Некритичное отношение к существующей социальной структуре и нормам поведения — следствие кризиса критики. Даже в самые мерзопакостные времена царской России существовала критическая мысль. Порой она была вынуждена эмигрировать и оттуда бить в набат, как это делал Герцен своим изданием «Колокола». Существовали критически настроенная художественная литература, целая плеяда блестящих публицистов во главе с Белинским. В лице Достоевского и Толстого критические выступления получили мировое признание. Ленин всех оппонентов посадил на поезда и пароходы и отправил туда, откуда сам прибыл перед революцией. Сталин не стал церемониться — одних казнил, других прикормил, создав творческие союзы. Сегодня критической мысли не существует в принципе, не то чтобы устраивали какие-то гонения, просто умерла эта отрасль общественной мысли. Те, кто оппонирует нынешней власти, просто выискивают ее недостатки, порой вполне очевидные, и изгаляются как могут, некоторые даже владеют стилем, хотя большинство не выбирают выражений. Критика как поиск альтернативных путей развития общества приказала долго жить. Ну и конечно же, развилась в каждом из нас внутренняя цензура, не нужно даже учреждать специальные органы, достаточно окрика сверху. Кризис критики — выражение всеобщего и глубокого кризиса общества. Мысль умерла.

Солидарность общества вокруг простых лозунгов воспринимается как достижение. Но для общества важнее не единомыслие, а стабильность в условиях перемен, инновация на фоне сохранения базовых традиций, таких как открытость, терпимость к чужому мнению, стремление к знанию. Единомыслие — это всего лишь признак застоя. Инновационное общество не может существовать без дискуссии.

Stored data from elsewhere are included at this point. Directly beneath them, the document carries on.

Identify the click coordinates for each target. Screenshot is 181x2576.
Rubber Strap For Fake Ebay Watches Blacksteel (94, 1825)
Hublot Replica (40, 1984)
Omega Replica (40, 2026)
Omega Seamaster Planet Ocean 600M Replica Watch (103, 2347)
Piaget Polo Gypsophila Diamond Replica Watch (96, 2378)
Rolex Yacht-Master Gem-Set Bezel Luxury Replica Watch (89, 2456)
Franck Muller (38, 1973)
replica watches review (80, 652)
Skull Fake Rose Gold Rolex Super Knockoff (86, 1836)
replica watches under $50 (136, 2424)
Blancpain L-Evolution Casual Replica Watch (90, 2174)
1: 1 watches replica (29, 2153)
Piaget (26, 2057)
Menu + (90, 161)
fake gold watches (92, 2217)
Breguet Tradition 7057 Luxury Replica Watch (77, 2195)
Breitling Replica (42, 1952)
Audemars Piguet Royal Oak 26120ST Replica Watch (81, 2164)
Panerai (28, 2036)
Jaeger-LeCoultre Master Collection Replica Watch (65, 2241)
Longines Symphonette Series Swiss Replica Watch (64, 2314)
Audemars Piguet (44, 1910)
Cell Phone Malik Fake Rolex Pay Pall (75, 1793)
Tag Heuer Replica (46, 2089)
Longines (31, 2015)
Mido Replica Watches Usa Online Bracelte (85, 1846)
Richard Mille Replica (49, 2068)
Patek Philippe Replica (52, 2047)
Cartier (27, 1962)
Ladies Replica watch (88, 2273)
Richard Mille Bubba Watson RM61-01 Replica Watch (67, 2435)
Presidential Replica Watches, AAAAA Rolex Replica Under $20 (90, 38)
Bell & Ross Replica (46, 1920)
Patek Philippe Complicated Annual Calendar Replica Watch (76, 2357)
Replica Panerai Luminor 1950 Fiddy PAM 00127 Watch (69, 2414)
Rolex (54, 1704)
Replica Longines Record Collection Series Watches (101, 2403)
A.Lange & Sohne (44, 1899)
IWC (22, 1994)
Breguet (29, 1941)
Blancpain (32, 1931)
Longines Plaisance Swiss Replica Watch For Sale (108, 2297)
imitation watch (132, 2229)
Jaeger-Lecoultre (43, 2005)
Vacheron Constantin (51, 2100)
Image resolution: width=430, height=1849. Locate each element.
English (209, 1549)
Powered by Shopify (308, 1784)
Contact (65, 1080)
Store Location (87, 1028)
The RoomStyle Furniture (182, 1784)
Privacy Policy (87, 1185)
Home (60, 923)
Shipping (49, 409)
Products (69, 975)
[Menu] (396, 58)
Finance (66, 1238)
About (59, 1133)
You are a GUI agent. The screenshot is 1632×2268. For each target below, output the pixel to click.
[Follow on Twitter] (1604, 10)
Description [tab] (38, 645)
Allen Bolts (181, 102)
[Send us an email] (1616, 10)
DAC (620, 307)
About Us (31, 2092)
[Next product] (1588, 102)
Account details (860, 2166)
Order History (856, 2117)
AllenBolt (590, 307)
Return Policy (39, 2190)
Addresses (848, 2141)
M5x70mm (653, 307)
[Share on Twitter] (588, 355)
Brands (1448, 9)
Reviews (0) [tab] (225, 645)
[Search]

Перед властью всегда стоит выбор: инновационное общество с многообразием мнений и дискуссиями или застойное общество с единомыслием и вертикалью власти. Инновация требует поиска успешных путей решения проблем, а значит, плюрализма мнений. Власть страшится диссидентства, этот страх начался, когда главный диссидент истории Иисус поднял мятеж против имперской власти Рима. Справиться с христианством удалось, только задушив его в объятиях. Сам термин «диссидент» появился применительно к протестантам, нонконформистам, инакомыслящим. Протестантизм — это попытка спасти религию, погрязшую в смертном грехе. Джадидизм был тем же диссидентством, давшим свежий импульс развитию культуры татар. Для возникновения диссидентства должны существовать официальная идеология и запрет на инакомыслие. В России сегодня в этом нет необходимости. Всегда найдется возможность высказать свое мнение. Для власти опасны не высказывания, а их влияние на разрушение мнения большинства. Это очень сложно осуществить в силу давления психологии большинства на меньшинство, но тем не менее это происходит. Из истории мы знаем, что время от времени идеология меняется и инициатором выступает меньшинство, приобретающее влияние в силу существующего в обществе недовольства властью. Меньшинство может стать влиятельным при условии последовательности в своих взглядах, абсолютной уверенности в своей правоте, способности «вербовать» сторонников из числа большинства. Было выявлено, что, как только в ходе дискуссий появляются «перебежчики» из числа большинства, за ними тянутся все остальные, вызывая эффект снежной лавины. Все это требует наличия критической мысли.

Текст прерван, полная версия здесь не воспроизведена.